**EXERCISE DATA**:
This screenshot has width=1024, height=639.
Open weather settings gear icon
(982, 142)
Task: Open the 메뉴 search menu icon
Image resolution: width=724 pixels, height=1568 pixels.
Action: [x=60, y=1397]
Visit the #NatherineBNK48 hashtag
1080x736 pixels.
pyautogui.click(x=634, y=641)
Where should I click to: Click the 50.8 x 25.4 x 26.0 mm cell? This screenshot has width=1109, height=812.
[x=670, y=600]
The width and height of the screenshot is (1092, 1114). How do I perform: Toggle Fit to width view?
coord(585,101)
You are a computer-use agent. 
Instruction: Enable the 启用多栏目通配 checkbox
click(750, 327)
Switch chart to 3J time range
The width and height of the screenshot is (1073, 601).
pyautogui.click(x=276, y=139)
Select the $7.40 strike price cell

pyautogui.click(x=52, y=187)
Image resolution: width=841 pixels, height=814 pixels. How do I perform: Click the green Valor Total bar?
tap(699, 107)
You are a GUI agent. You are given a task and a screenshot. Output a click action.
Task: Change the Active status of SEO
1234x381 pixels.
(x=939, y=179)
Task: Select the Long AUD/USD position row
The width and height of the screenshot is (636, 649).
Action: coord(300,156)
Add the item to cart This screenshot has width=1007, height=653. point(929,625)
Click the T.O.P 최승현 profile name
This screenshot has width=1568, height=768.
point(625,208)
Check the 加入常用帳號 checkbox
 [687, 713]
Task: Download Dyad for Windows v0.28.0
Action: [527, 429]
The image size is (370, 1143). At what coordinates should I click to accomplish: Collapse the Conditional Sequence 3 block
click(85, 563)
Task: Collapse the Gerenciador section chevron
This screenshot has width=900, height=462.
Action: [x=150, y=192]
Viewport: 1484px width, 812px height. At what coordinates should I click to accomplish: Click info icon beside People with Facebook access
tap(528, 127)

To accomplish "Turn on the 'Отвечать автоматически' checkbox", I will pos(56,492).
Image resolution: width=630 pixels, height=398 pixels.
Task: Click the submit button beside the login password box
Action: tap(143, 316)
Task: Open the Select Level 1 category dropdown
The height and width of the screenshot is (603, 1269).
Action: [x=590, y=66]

**INSTRUCTIONS FOR THE TASK**: Nothing in the data above should change. Please copy it all.

**FINISHED TASK**:
This screenshot has width=1024, height=639.
Open weather settings gear icon
(982, 142)
Task: Open the 메뉴 search menu icon
Image resolution: width=724 pixels, height=1568 pixels.
Action: [x=60, y=1397]
Visit the #NatherineBNK48 hashtag
1080x736 pixels.
pyautogui.click(x=634, y=641)
Where should I click to: Click the 50.8 x 25.4 x 26.0 mm cell? This screenshot has width=1109, height=812.
[x=670, y=600]
The width and height of the screenshot is (1092, 1114). How do I perform: Toggle Fit to width view?
coord(585,101)
You are a computer-use agent. 
Instruction: Enable the 启用多栏目通配 checkbox
click(750, 327)
Switch chart to 3J time range
The width and height of the screenshot is (1073, 601).
pyautogui.click(x=276, y=139)
Select the $7.40 strike price cell

pyautogui.click(x=52, y=187)
Image resolution: width=841 pixels, height=814 pixels. How do I perform: Click the green Valor Total bar?
tap(699, 107)
You are a GUI agent. You are given a task and a screenshot. Output a click action.
Task: Change the Active status of SEO
1234x381 pixels.
(x=939, y=179)
Task: Select the Long AUD/USD position row
The width and height of the screenshot is (636, 649).
Action: coord(300,156)
Add the item to cart This screenshot has width=1007, height=653. point(929,625)
Click the T.O.P 최승현 profile name
This screenshot has width=1568, height=768.
point(625,208)
Check the 加入常用帳號 checkbox
 [687, 713]
Task: Download Dyad for Windows v0.28.0
Action: [527, 429]
The image size is (370, 1143). At what coordinates should I click to accomplish: Collapse the Conditional Sequence 3 block
click(85, 563)
Task: Collapse the Gerenciador section chevron
This screenshot has width=900, height=462.
Action: [x=150, y=192]
Viewport: 1484px width, 812px height. At what coordinates should I click to accomplish: Click info icon beside People with Facebook access
tap(528, 127)

To accomplish "Turn on the 'Отвечать автоматически' checkbox", I will pos(56,492).
Image resolution: width=630 pixels, height=398 pixels.
Task: Click the submit button beside the login password box
Action: tap(143, 316)
Task: Open the Select Level 1 category dropdown
The height and width of the screenshot is (603, 1269).
Action: [x=590, y=66]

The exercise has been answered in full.